Don’t ask a woman if she is pregnant. Ever. You are indirectly asking about her sex life, and that’s just awkward. A dear, sweet person asked me monthly the first year we were trying if I was pregnant. And always perfectly timed it with my menstrual period too. Talk about twisting the knife. Bill Cosby is known for saying you shouldn’t ask a woman if she is pregnant unless you see a baby coming out of her. Miss Manners takes it a step further and says even then you should only ask if you can get her anything, as in, “Do you need me to call 911 for you?”
The other day I was buying five small items at the store. The cashier stared at my belly and said “Wow! Lots of great deals.” And it was awkward. Yes, my five small items were on sale, but they weren’t in his line of sight at all.
Let women complain about being tired, nauseous, having a headache, craving a doughnut, etc., without jokingly asking if they are pregnant. Maybe they are and they’re keeping it secret for now, and you just made the situation awkward. Maybe they aren’t and the idea terrifies them, and you just made the situation awkward. Maybe they aren’t and they desperately want to be, and you just made the situation awkward. Maybe they just really want a doughnut, and you just made the situation awkward.
Also, don’t assume pregnant women don’t know how they got pregnant. Or make comments about their knowledge of birth control. Again, talking about their sex life makes the situation awkward. Don’t assume they don’t enjoy all their boys and want a girl or all their girls and want a boy. Making comments on the number of children a family has is never appropriate, always awkward. I love what Elder Andersen said about having children.
When to have a child and how many children to have are private decisions to be made between a husband and wife and the Lord. These are sacred decisions—decisions that should be made with sincere prayer and acted on with great faith.
– Elder Neil L. Andersen, “Children,” October 2011 General Conference
Wise words. Notice nosy neighbors do not get to be part of the decision making process.
And with the possibility of secondary infertility (infertility issues after having children, because the reproductive system is constantly changing/aging), just because a family has children does not mean they don’t desperately want more, and don’t desperately love the ones they already have. Saying otherwise is awkward.

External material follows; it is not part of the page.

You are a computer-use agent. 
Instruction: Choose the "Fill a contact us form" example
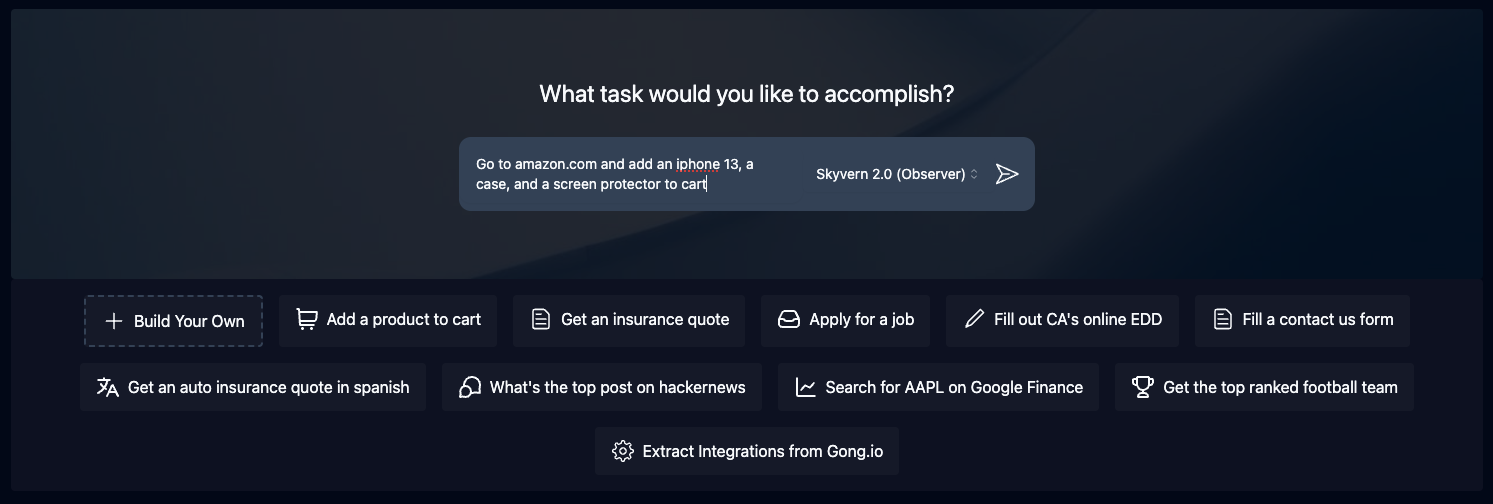tap(1317, 320)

In short, unless you are privy to the details of a couple’s reproductive plans, pretty much any comment related to reproduction, and in turn their sex life, is going to be inappropriate, and make the situation awkward.
Good advice. :brett:
A couple months ago, I got queasy and sick and threw up at work. I packed it up and headed home immediately. No apparent reason other than my stomach being upset with me. While I never threw up again the rest of the night, I still felt pretty miserable . My dad and at least one other person asking if it was morning sickness definitely falls under the category (for now) of “Maybe they aren’t and the idea terrifies them, and you just made the situation awkward.” coupled with the sick and miserable and grouchy. I just said “No.” and moved on. I’ll have to work on a more witty response for next time!

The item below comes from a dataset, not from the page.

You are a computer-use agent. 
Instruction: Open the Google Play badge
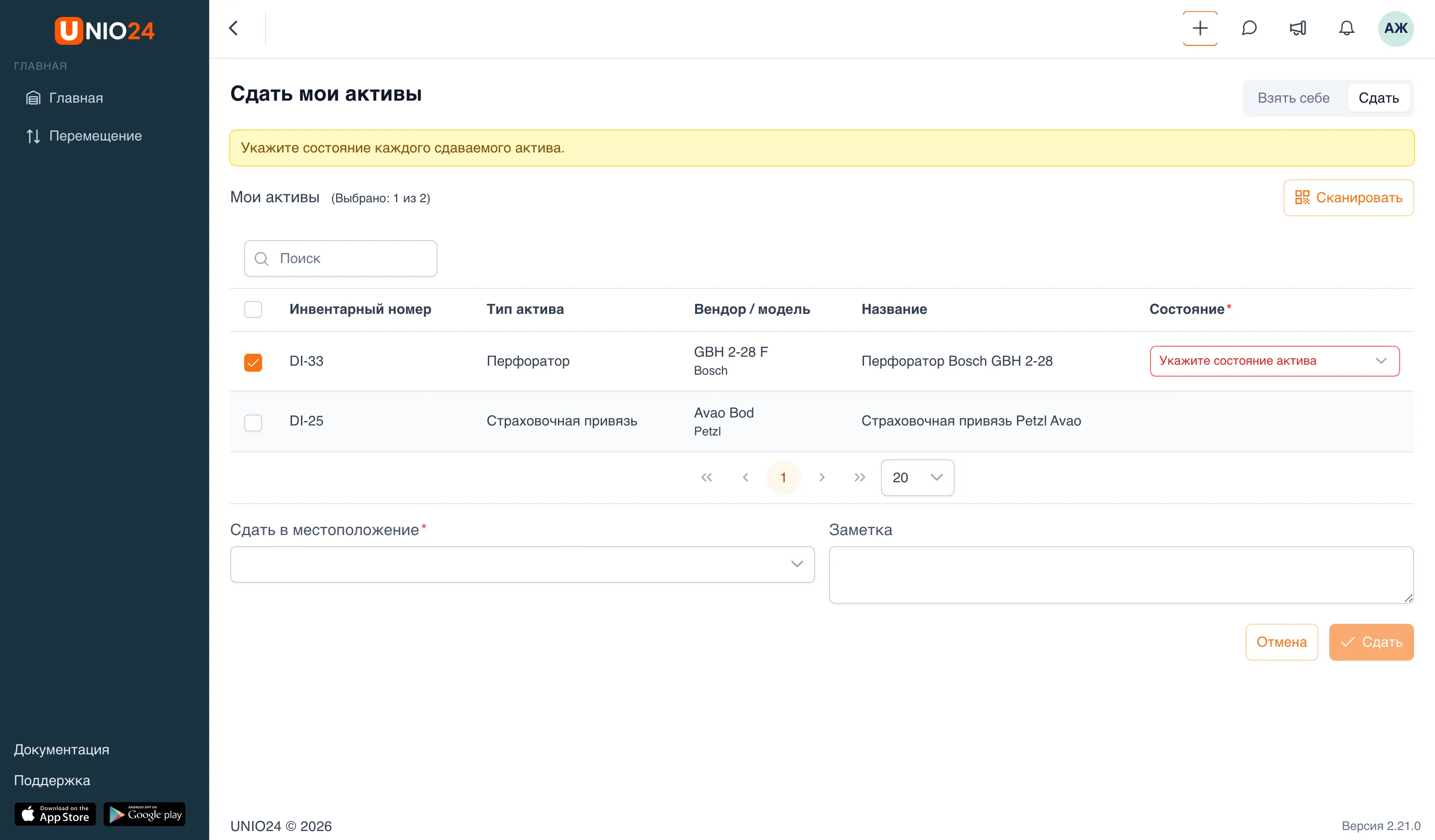point(144,814)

Maybe you could start with a simple “should I be?” as a response for now. They should feel at least as awkward as you do. 🙂
I definitely would like to use responses that make the questioner feel awkward in return. Most excellent.
In one post I am tearing up, in this one I am laughing. So funny, full of emotions tonight. IT IS AWKWARD!!!!! Really great advice for people, just don’t ask and I love that talk from Elder Anderson!

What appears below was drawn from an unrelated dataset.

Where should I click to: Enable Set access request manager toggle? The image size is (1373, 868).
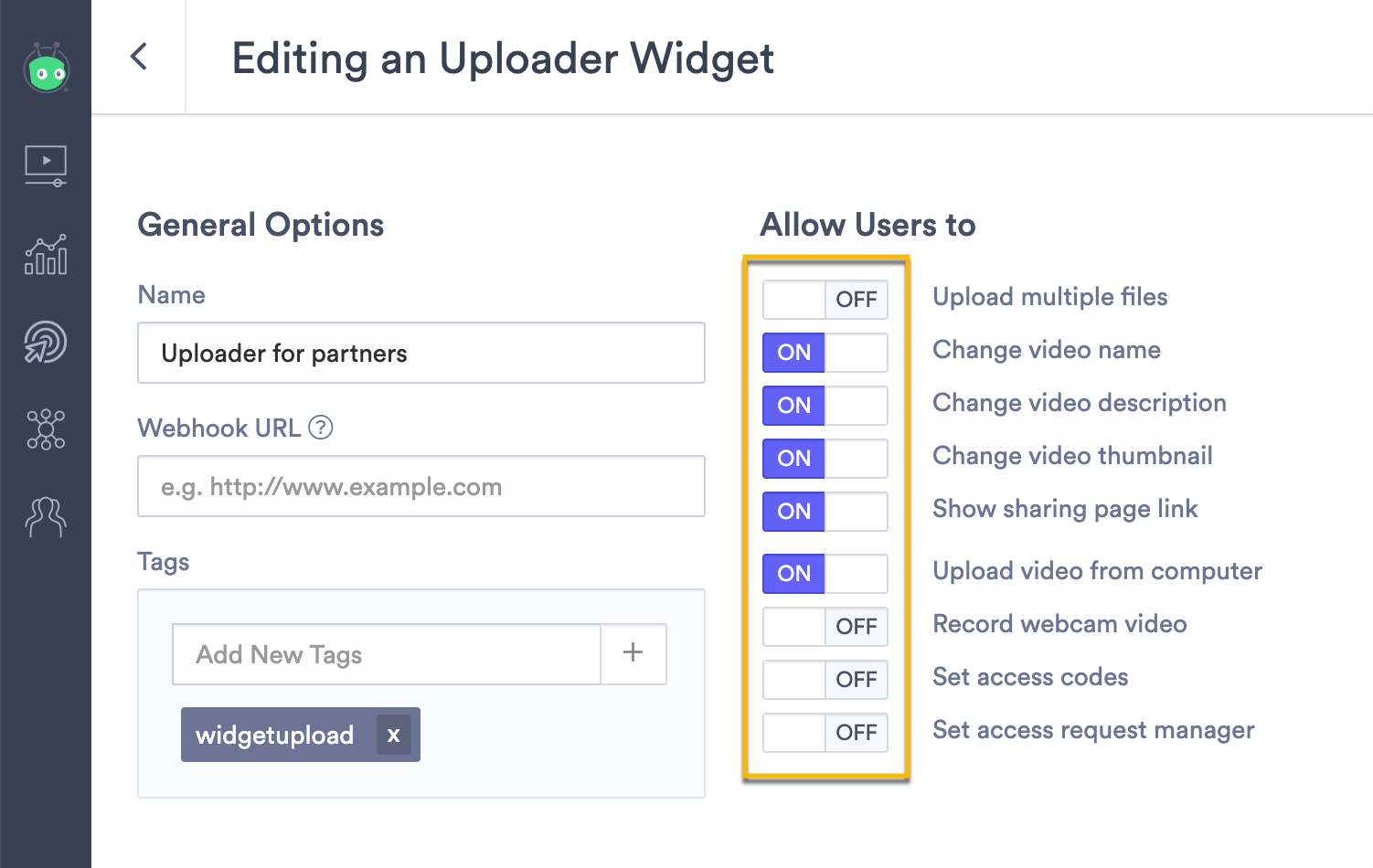pyautogui.click(x=825, y=733)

Your last post was “Speak the Silence.” In this case it best to just keep your mouth closed. :]
It certainly is better to keep your mouth closed. You gave very good advice. It is rather like Kim who is asked all of the time why she is not married.
My elementary students used to ask me and I often replied by asking if they were offering. Only works with the upper elementary students though, the little ones wouldn’t get it.
When adults would ask, I’d tell them it’s because I was single. Duh! I actually wrote a guest piece for a different blog about that very topic a few months before we got married – Segullah – Single For a Reason
I have never asked a woman if she is pregnant. It just seems wrong. Then when it took us 7 years to have our first child, my interest in avoiding this (and a multitude of other unwelcome comments) intensified beyond belief. I can still remember how unwelcome complaints about morning sickness were around me (when you want to respond, “Wanna trade? I’ll take your symptoms and cause over my empty womb RIGHT NOW! GIMME!”), along with jokes about not wanting children, (“Want a kid?” — say when a parent is dealing with a loud tantrum). I know people so rarely mean to cause injury, but there is definitely a laziness about in the way we discuss something that is very private (and sensitive!). Great post!
Great advice. I love that quote. We should treat children and family planning topics as sacred as other sacred and personal topics of the gospel.